Information shown START

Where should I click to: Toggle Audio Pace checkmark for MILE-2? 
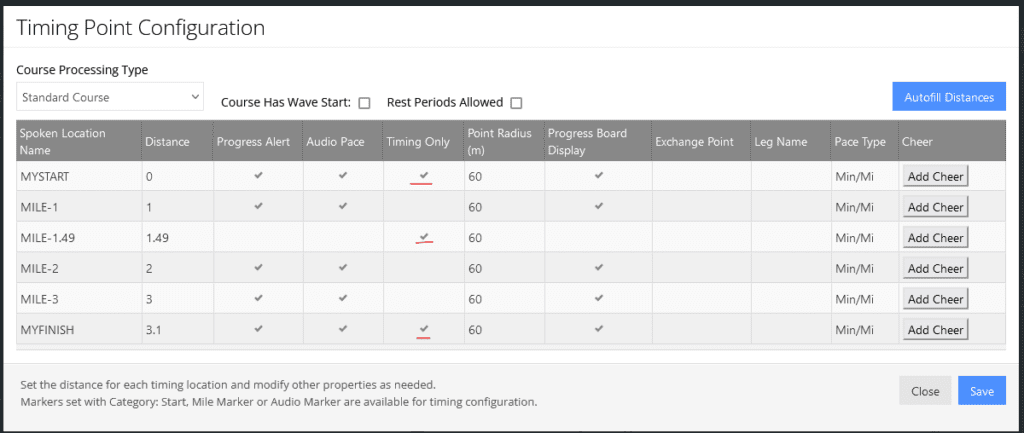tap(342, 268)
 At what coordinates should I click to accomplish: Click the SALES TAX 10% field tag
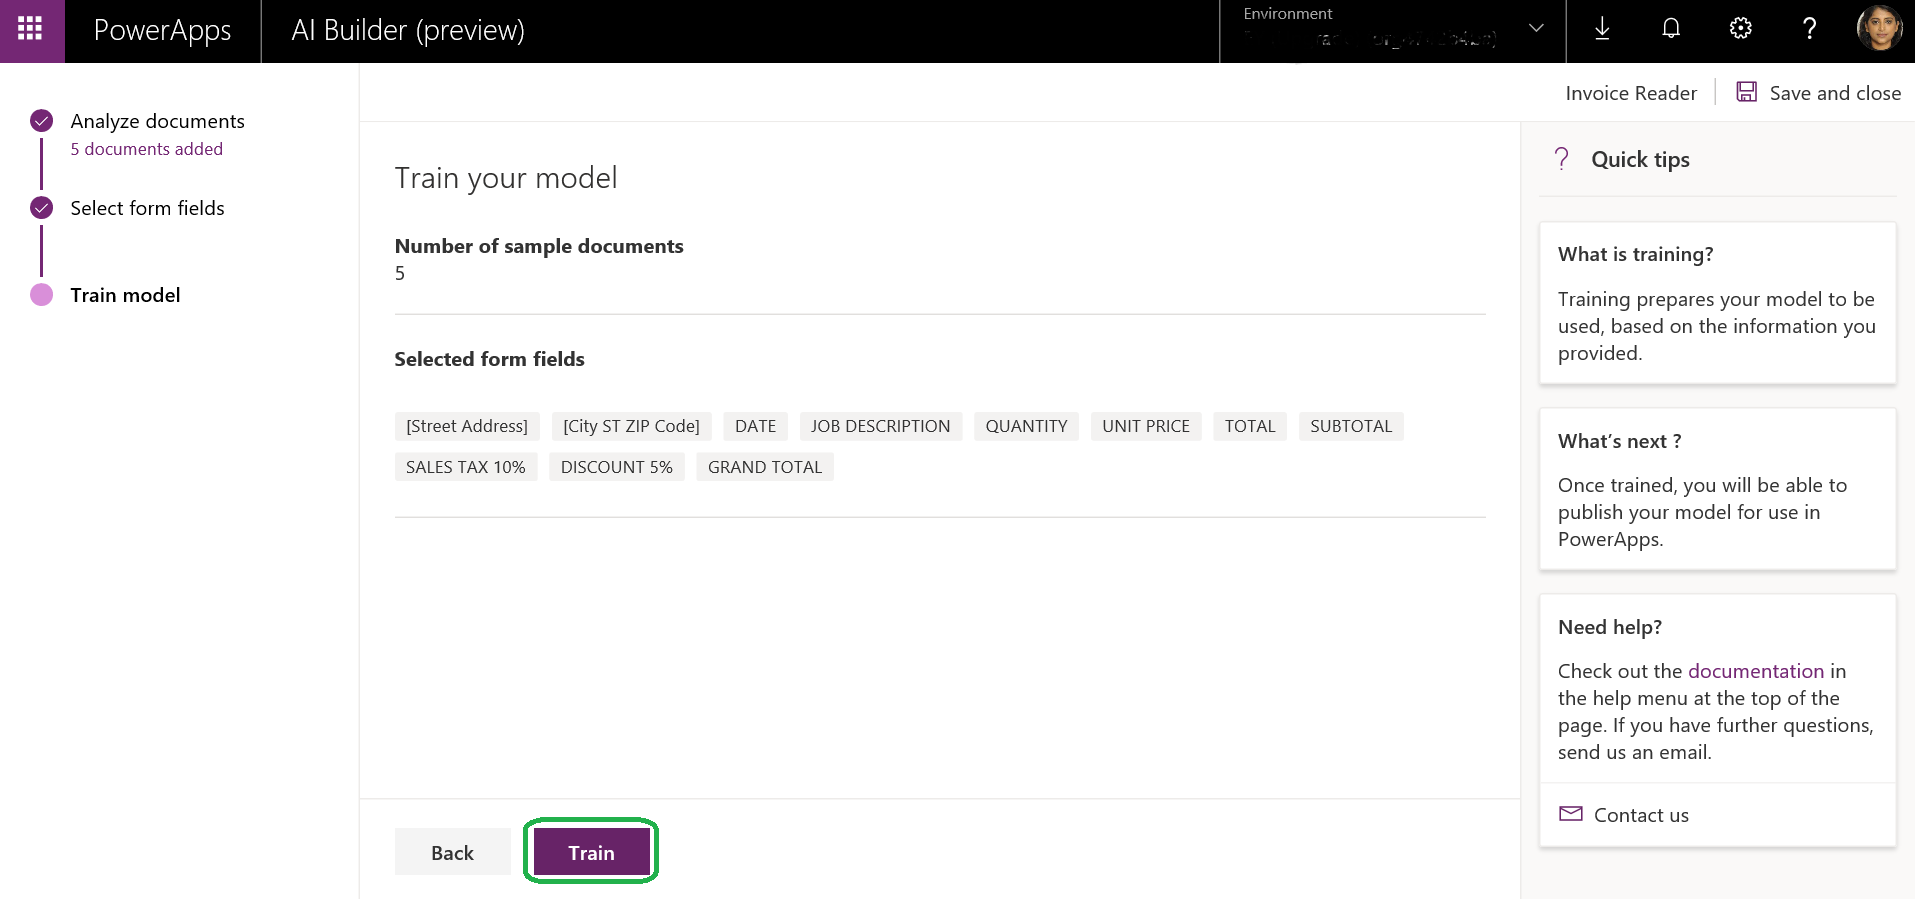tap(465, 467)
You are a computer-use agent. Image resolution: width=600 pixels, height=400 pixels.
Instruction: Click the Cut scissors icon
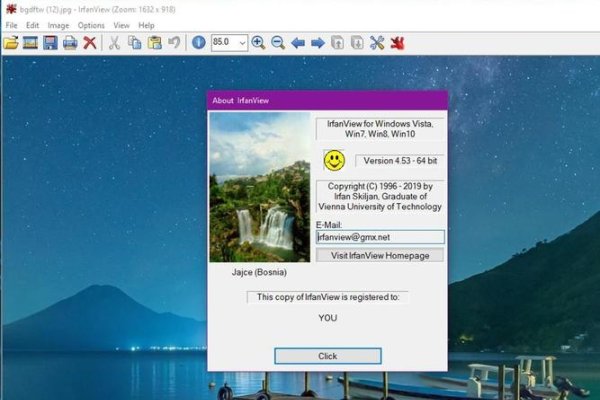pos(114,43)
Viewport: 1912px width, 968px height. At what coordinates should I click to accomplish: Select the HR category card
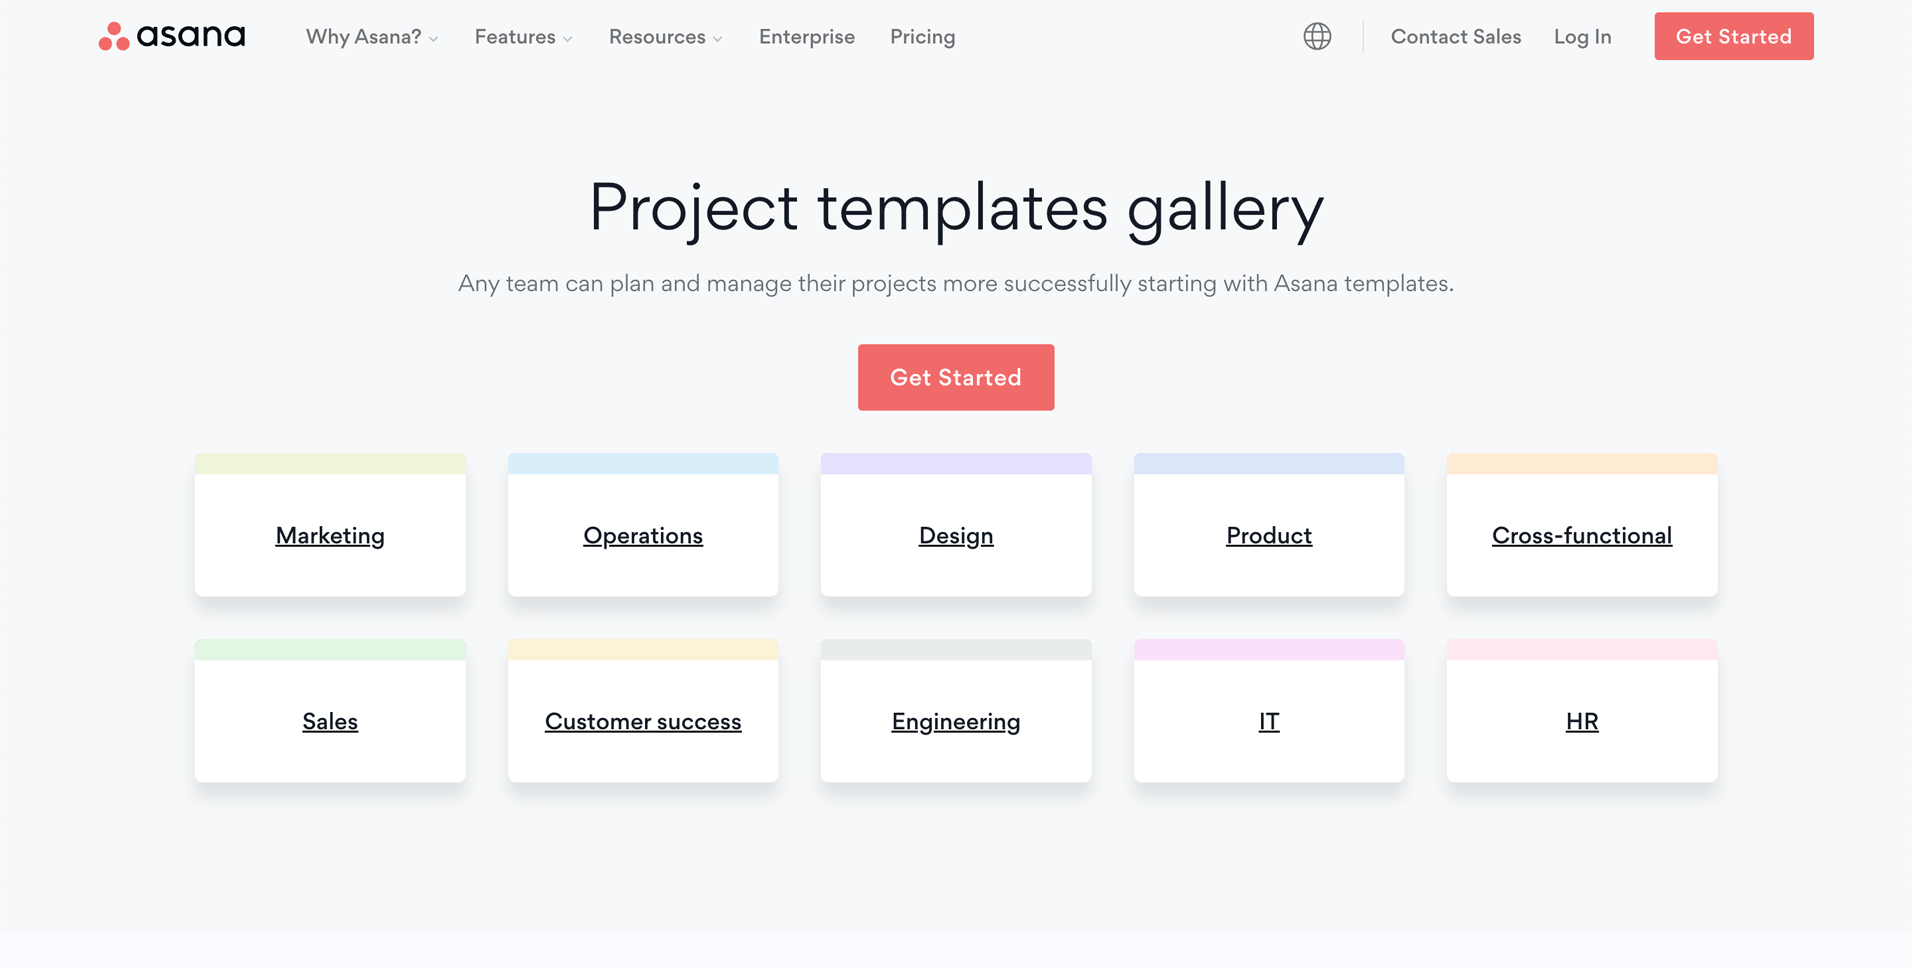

Information shown END

Above are the records; report each line in them that includes the word "width".

» Final answer
You are a computer-use agent. Image resolution: width=600 pixels, height=400 pixels.
Viewport: 1912px width, 968px height. At what coordinates should I click to accomplish: Select the HR category card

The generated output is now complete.